[Source data]
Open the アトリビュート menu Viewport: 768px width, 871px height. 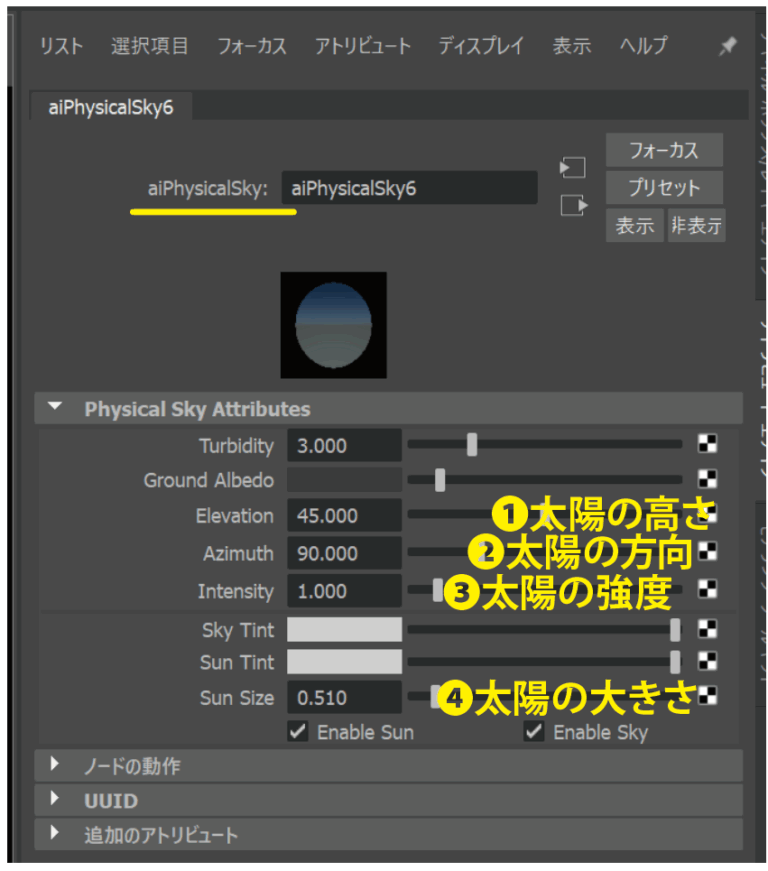click(x=362, y=46)
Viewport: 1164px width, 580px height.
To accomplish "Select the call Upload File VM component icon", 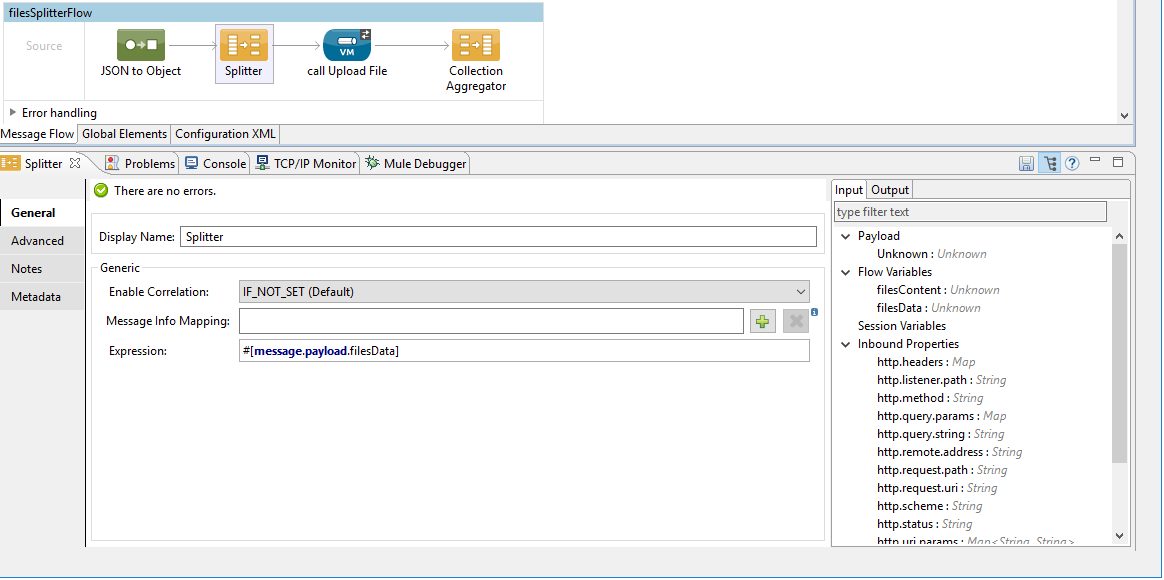I will [x=346, y=45].
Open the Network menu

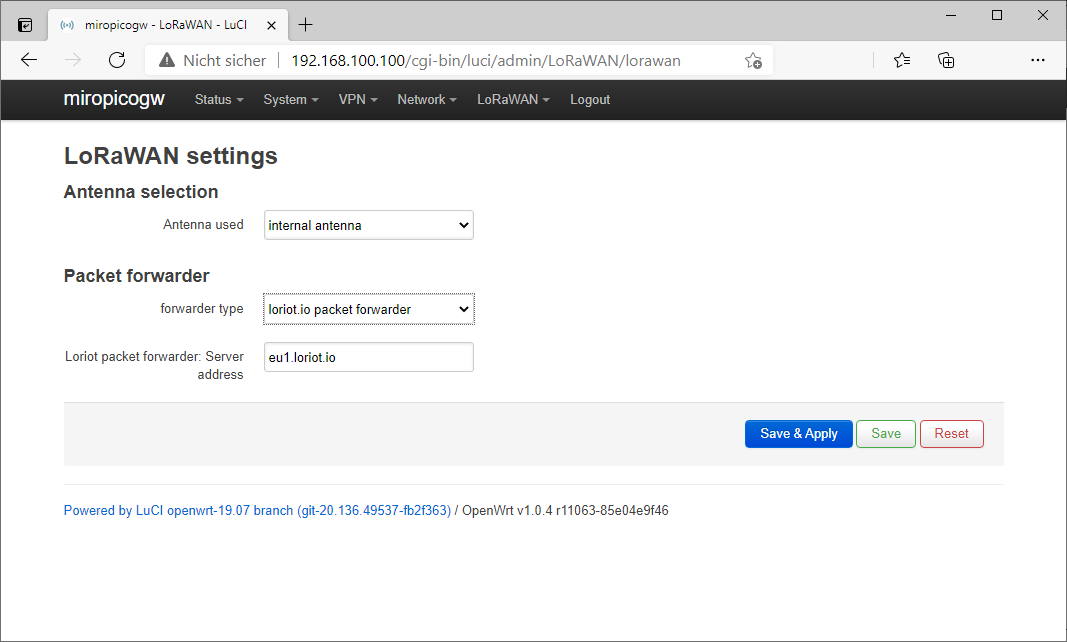(x=427, y=100)
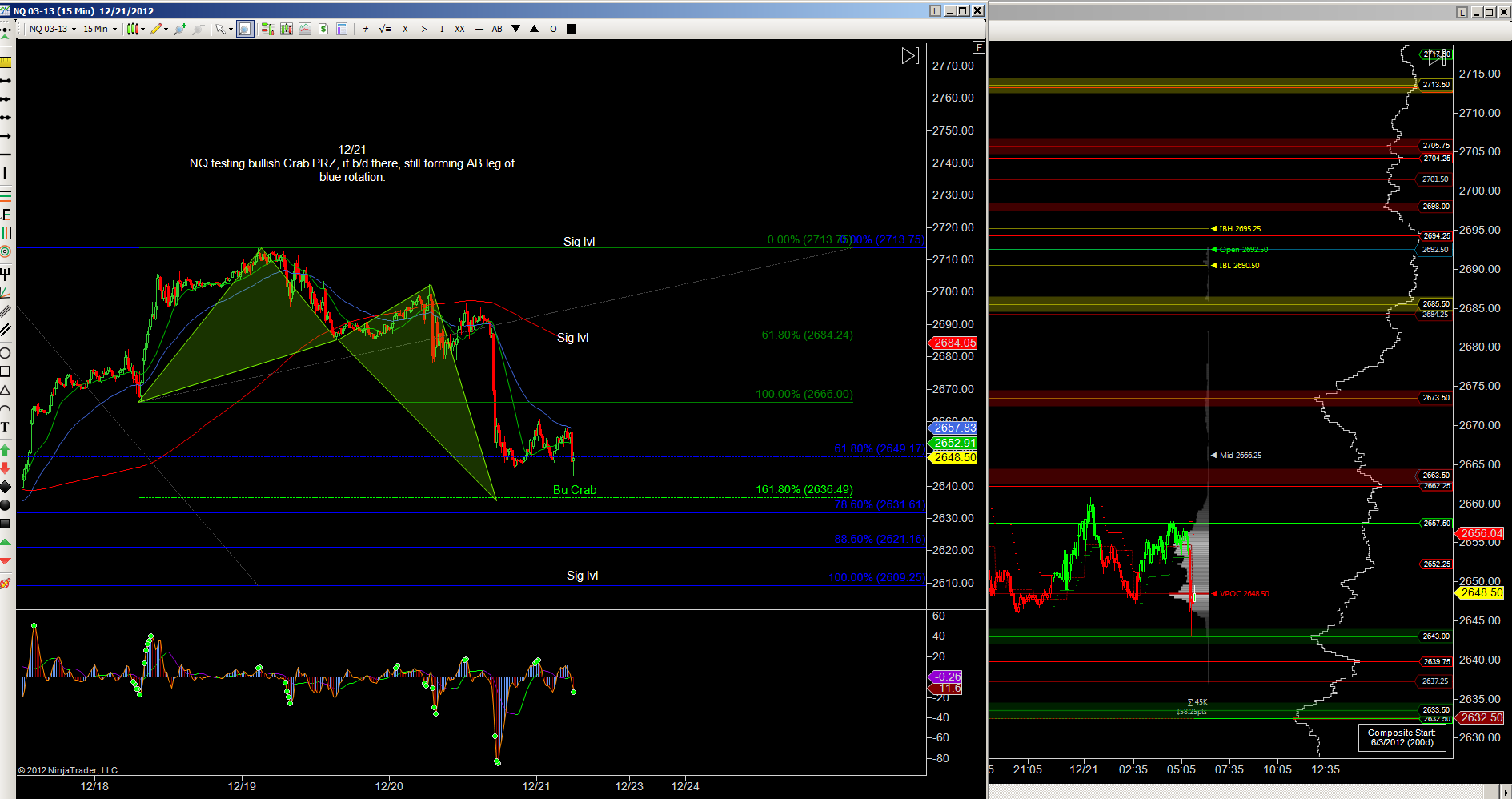Image resolution: width=1512 pixels, height=799 pixels.
Task: Click the data box icon
Action: point(342,29)
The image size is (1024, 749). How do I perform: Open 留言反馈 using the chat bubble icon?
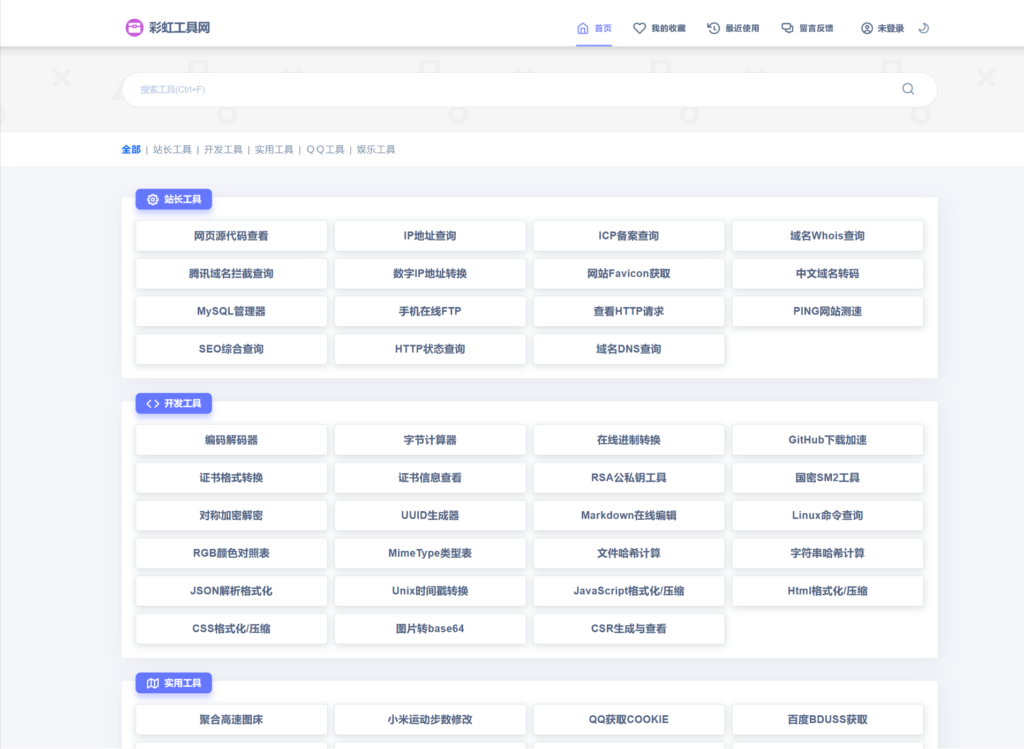[x=786, y=27]
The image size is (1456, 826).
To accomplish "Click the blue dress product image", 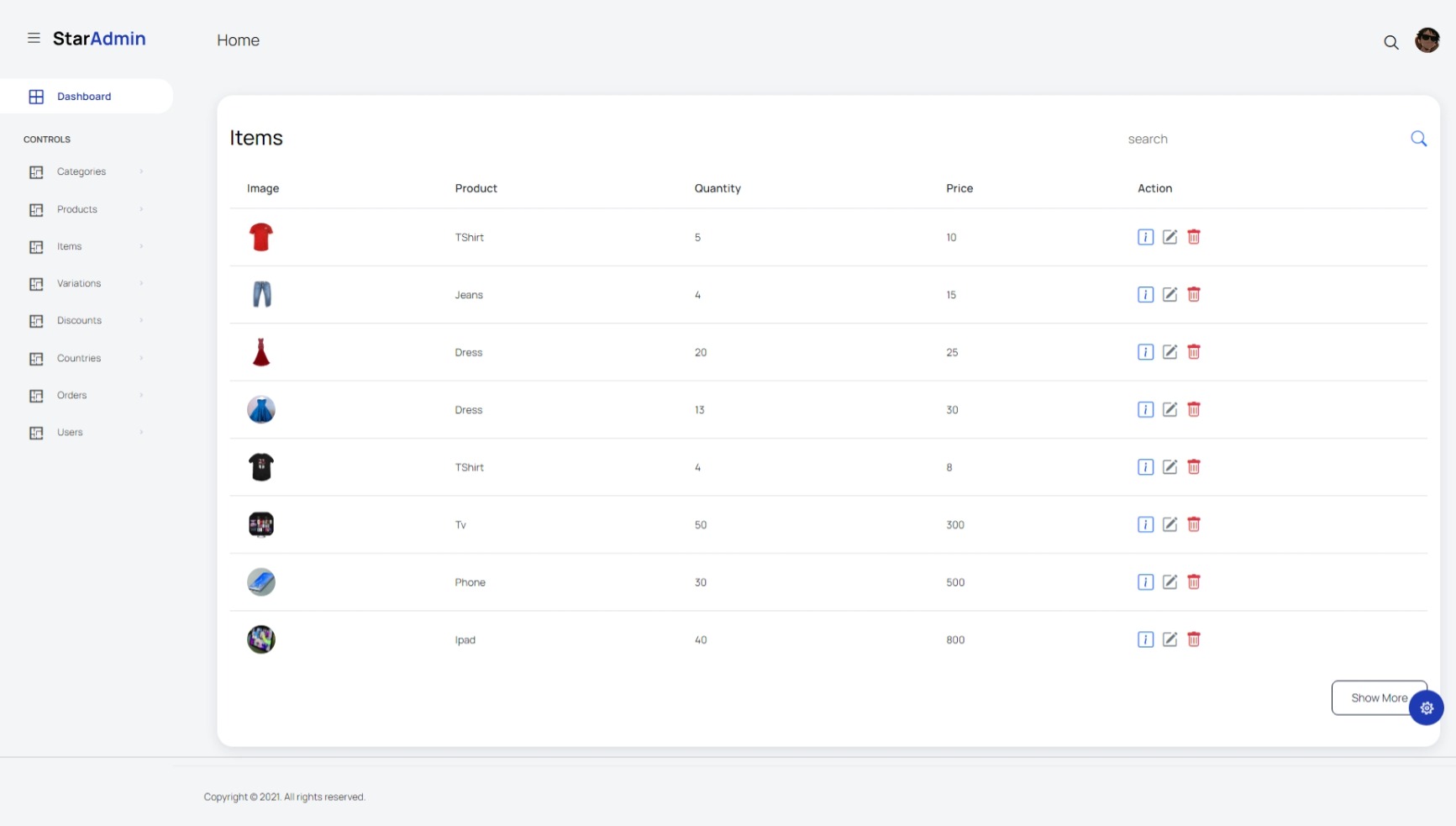I will coord(261,410).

_What to produce_. Locate every line above that contains the word "size", matching its case exactly, and copy each of those lines.

_Worked solution_.
The image size is (1024, 749). How do I perform: Open 留言反馈 using the chat bubble icon?
The image size is (1456, 826).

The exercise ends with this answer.